Sedangkan Kusumo hanya mengusap wajahnya dengan kasar, dia seperti biasa saja, tapi dalam hatinya juga dia terluka, mengapa dulu ia hanya memperdulikan harta saja, jadilah hanya penyesalan yang ia dapat saat ini.

Kusumo yang sudah bertekad. Suaranya pun benar-benar dikeluarkan karena tak tahan melihat istrinya yang menangis seperti itu, takutnya istrinya itu tak kuat dan jatuh pingsan.

"Nak, sudahlah kami mengaku salah, kamu jangan marah kepada Mamamu ini, Papa yang sepenuhnya salah, karena terlalu serakah, maafkan Papa, Papa berjanji akan mencari keberadaan istri dan anakmu itu sampai ketemu," seru Kusumo yang sudah mendekat ke arah istrinya dan mendekapnya. Mengusap bahu Khamidah, berusaha untuk menenangkannya.

Karto hanya terus menangis dan tersenyum kecut. Tangisan suaranya sudah sangat parau, hingga dia membalas ucapan papanya dengan sangat serak. "Buktikan! Dan kalian cepat pergi dari sini! Kalau sampai aku mati kalian belum bisa menemukan istriku, sampai di akhirat pun aku tak akan memaafkan kalian!"

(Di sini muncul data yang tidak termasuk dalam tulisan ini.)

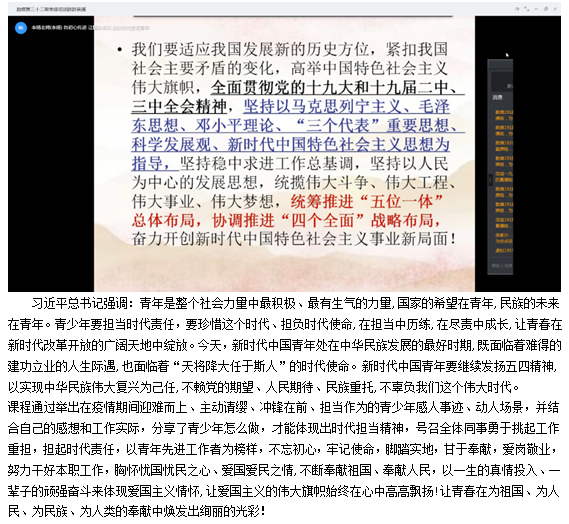The height and width of the screenshot is (524, 569).
Task: Click the pop-out window icon in title bar
Action: tap(517, 9)
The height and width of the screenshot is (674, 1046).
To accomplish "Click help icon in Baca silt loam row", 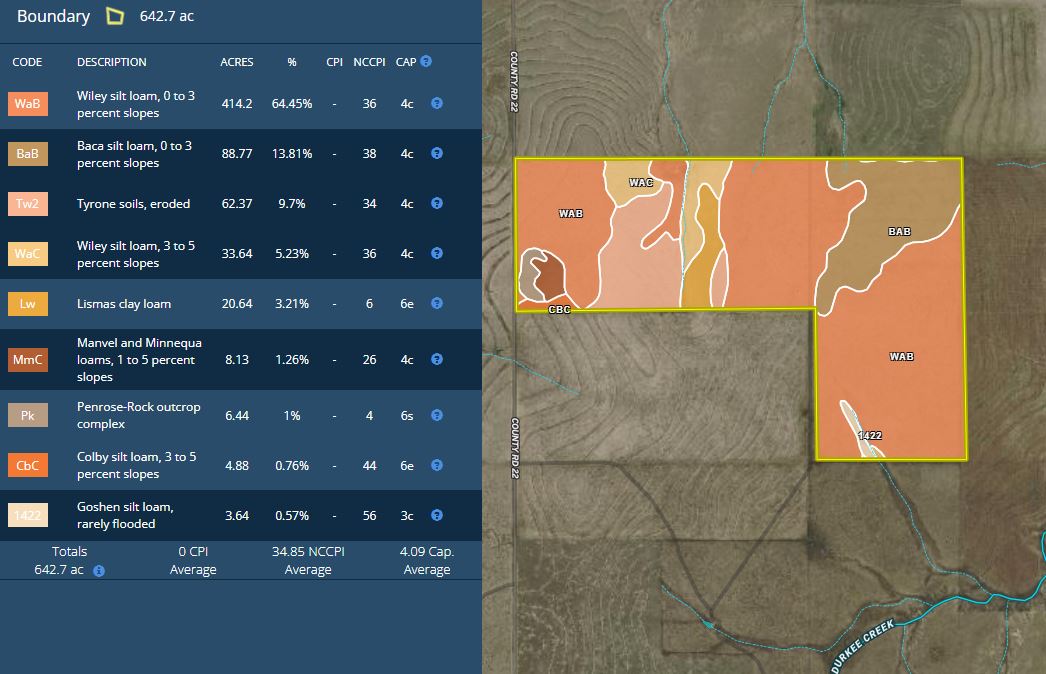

Merinding rasanya mendengar anaknya mengucapkan itu. Mereka hanya mengangguk dan pergi meninggalkan kamar Karto, agar Karto menenangkan diri terlebih dahulu, apalagi dia bangun saja tak bisa, jadi mereka tak mau menambah beban anaknya itu.

"Kamu di mana, Sayang? Hiks, hiks, hiks, maafkan aku! Aku masih dan akan terus mencintaimu, aku sungguh bodoh meragukan cintamu! Aku mohon kembalilah! Hiks."